Ms. White’s comments echo those the industry makes when it criticizes the Labor Department best-interests rule for advice on retirement accounts, which is on its way toward finalization.

“It is a reminder that hopefully the DOL will reconsider [its proposal] due to the complexity of the issue,” Ira Hammerman, SIFMA executive vice president and general counsel, said in an interview. “The DOL should re-propose what they’re contemplating so that all interested parties can get one more look at what the DOL thinks the solution is.”

In the five years since the Dodd-Frank financial reform law gave the SEC authority to promulgate a rule that would require all retail investment advice to be given in the best interests of the client, the SEC has not made discernable progress.

“We will move on it as expeditiously as we can,” Ms. White said. “We must get it right and really take into account the complexities and impact. But we’re very full-out focused on it.”

In March, Ms. White told a SIFMA conference she wants the SEC to move ahead on a fiduciary rule. At Tuesday’s SIFMA meeting, she declined to give a timeline, but said crafting a proposal could be a protracted process.

“It’s not a short, quick, uncomplicated rulemaking,” she said.

In addition to a fiduciary duty rule, the SEC is working on a rule that would allow adviser examinations by third-party organizations.

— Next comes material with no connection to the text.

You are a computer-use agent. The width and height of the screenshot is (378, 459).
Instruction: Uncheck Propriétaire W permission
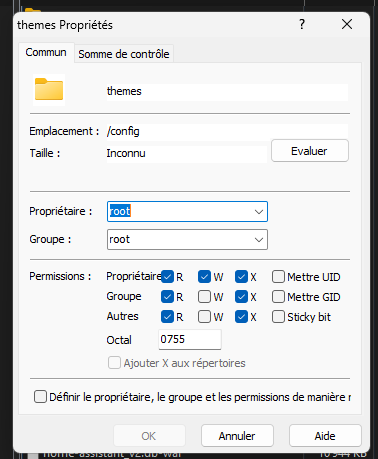pos(204,277)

In a meeting with reporters on the sidelines of the conference, Ms. White said the agency is further ahead on the exam rule than the fiduciary rule, but “it’s going to take time to do them right.”

Due in part to the timing of an SEC rule, an advocate for the DOL rule said the agency should proceed independently.

“Nothing that Chair White said today provides any justification for the DOL’s delaying or reconsidering its efforts,” said Barbara Roper, director of investor protection at the Consumer Federation of America. “They need to finalize the rule.”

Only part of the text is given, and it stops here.